Concurrent requests¶
To send multiple requests concurrently, use HttpClient.batch_execute
, which accepts any number of
HttpRequest
instances as input, and returns HttpResponse
instances (and HttpError
instances when using
return_exceptions=True
) in the input order. For example:
import attrs
from web_poet import HttpClient, HttpError, HttpRequest, field
from zyte_common_items import Image, ProductPage, ProductVariant
@attrs.define
class MyProductPage(ProductPage):
http: HttpClient
max_variants = 10
@field
def productId(self):
return self.css("::attr(product-id)").get()
@field
async def variants(self):
requests = [
HttpRequest(f"https://example.com/api/variant/{self.productId}/{index}")
for index in range(self.max_variants)
]
responses = await self.http.batch_execute(*requests, return_exceptions=True)
return [
ProductVariant(color=response.css("::attr(color)").get())
for response in responses
if not isinstance(response, HttpError)
]
You can alternatively use asyncio
together with HttpClient
to
handle multiple requests. For example, you can use asyncio.as_completed()
to process the first response from a group of requests as early as possible.
Error handling¶
HttpClient
methods may raise an exception of type
HttpError
or a subclass.
If the response HTTP status code (response.status
) is 400 or higher, HttpResponseError
is
raised. In case of connection errors, TLS errors and similar,
HttpRequestError
is raised.
HttpError
provides access to the offending
request
, and HttpResponseError
also provides
access to the offending response
.
Retrying additional requests¶
Input validation allows retrying all inputs from a page object. To retry only additional requests, you must handle retries on your own.

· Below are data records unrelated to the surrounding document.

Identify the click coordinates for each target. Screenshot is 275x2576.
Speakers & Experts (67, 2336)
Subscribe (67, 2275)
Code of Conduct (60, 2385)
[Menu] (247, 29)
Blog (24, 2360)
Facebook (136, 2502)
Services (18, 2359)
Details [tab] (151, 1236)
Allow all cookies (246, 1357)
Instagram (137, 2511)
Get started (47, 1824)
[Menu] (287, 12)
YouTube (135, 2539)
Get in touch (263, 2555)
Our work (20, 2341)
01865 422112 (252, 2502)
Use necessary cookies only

Your code is responsible for retrying additional requests until good response data is received, or until some maximum number of retries is exceeded.
It is up to you to decide what the maximum number of retries should be for a given additional request, based on your experience with the target website.
It is also up to you to decide how to implement retries of additional requests.
One option would be tenacity. For example, to try an additional request 3 times before giving up:
import attrs
from tenacity import retry, stop_after_attempt
from web_poet import HttpClient, HttpError, field
from zyte_common_items import ProductPage
@attrs.define
class MyProductPage(ProductPage):
http: HttpClient
@field
def productId(self):
return self.css("::attr(product-id)").get()
@retry(stop=stop_after_attempt(3))
async def get_images(self):
return self.http.get(f"https://api.example.com/v2/images?id={self.productId}")
@field
async def images(self):
try:
response = await self.get_images()
except HttpError:
return []
else:
urls = response.css(".product-images img::attr(src)").getall()
return [Image(url=url) for url in urls]
If the reason your additional request fails is outdated or missing data from page object input, do not try to reproduce the request for that input as an additional request. Request fresh input instead.